BOOKS:LIMELIGHT

読んだ本を、感想とともに紹介していきます。

面白いのに!好みじゃない?「夏への扉」読後感

ロバート・A・ハイラインの「夏への扉」をさっき読み終えたところです。後で時間作って感想を書こうと思うとやらないので、今ここで読後感だけ先に残しちゃおうと思います。

というのも、なんかこう…珍しい気持ちだったんですよ。
とても楽しくて面白くって、「好みじゃない」。

何ごとですか?基本全部受け入れて楽しめるほうなので興味深いです。

今日は下書きせず書くので読みにくいところがあると思いますが、お付き合いいただけたら幸いです。(ネタバレ気にされる方は読んだ後にどうぞ!)

あらすじをざっくり

発明家の主人公は経営者の親友と2人で会社を起こしました。発明した商品は世の中にも受け入れられ、会社が急成長している時にアクシデントが。

主人公は新製品開発の志半ばで時空を超えることになります。その先にある世界でみたのは、自分がつくりたかったものがある世界。「これを作ったのは、いったい誰だ?」自分のアイディアが形になるまでの足跡を辿っていきます。

これは物語の断片で、ここに情事や飼い猫のピートが入り混じってぐいぐい読み進めたくなる作品です。

面白いのに…好みじゃない!

ちょっとネタバレ多かったかな、すみません。でもあらすじ読んだだけでも面白そうじゃないですか?実際読んでて楽しかったんですよ。主人公の純粋な作りたいっていう好奇心だとか、こういう展開にしたいからって強引に周りをねじ伏せようと奮闘するところ(ここでいつも飼い猫が的確な凶暴さをみせる)とか。ニヤニヤしながら読んでました。

なのに…物語が終わりに近づくにつれ「ん?!あ、そういう感じ?」となりました。例えるならば、あれよあれよと上空2000mまで急上昇して、どんどん変わる景色を楽しみながら降りて行った先、急に「ボンっ」と音がして…あ、私、パラグライダーしてたんだ。って気がついてゆっくりときれいな芝生に着地した…みたいな気持ちです。
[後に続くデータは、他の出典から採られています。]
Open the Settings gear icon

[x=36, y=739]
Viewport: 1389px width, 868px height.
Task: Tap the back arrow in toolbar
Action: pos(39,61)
もともとパラグライダーをするために本を開いたようなものなのに、乗ってることを意識した瞬間に目が覚めてしまったような、、伝わってますかね?

この気持ちを何と表現したらと思ったんですが、もうシンプルに、これは好みじゃなかったんだな。と落ち着きました。

だったらどんな結末がよかったのか?

いや、これでいいんですよ。

この部分がこうだったら、あの人がこうしてればとか、シナリオにケチをつけたいわけではない。これは作品として素晴らしく完成されている。

多分、これは方向性の違いってやつです。人生においてどんな気持ちを大切にしたいか、最後はどんな気持ちになりたいか。こんな結末だったらすごくいいのに、それは好みじゃないってことが分かりました。

こうやって好きな作品が分かっていくのかも

転職してから年100冊くらい読むようになりましたが、基本的に何を読むにも好き嫌いがないほうです。なのでこんな気持ちになるのはとても珍しくて、ここに書き残しておくことにしました。

特別に好きなジャンルとかもなかったけど、ハマらない作品を読むことによって好きな作品が浮き彫りになっていくのは面白い体験でした。ちなみに、浮き彫りになったのはフレッド・ホイル「10月1日では遅すぎる」とか、マーク・トウェイン「ジム・スマイリーの跳び蛙」、カート・ヴォネガット「猫のゆりかご」あたりです。

歩んでみたい人生でいったら断然この作品なのに、読後は置いてけぼりにされるのが好きみたいです。

ちなみにこの「夏への扉」、日本で絶大な支持を受けているSF作品だとか。私が常々思っている、この国にうまくハマれてない感もそういうことか…?まあ、出ていく勇気も資金もありませんので、うまく逃がしつつまた明日からもパラグライダーに乗ってきます。

今日は雑多な話にお付き合いいただきありがとうございました。いろいろ言いましたが、「夏への扉」が面白いことは確かです!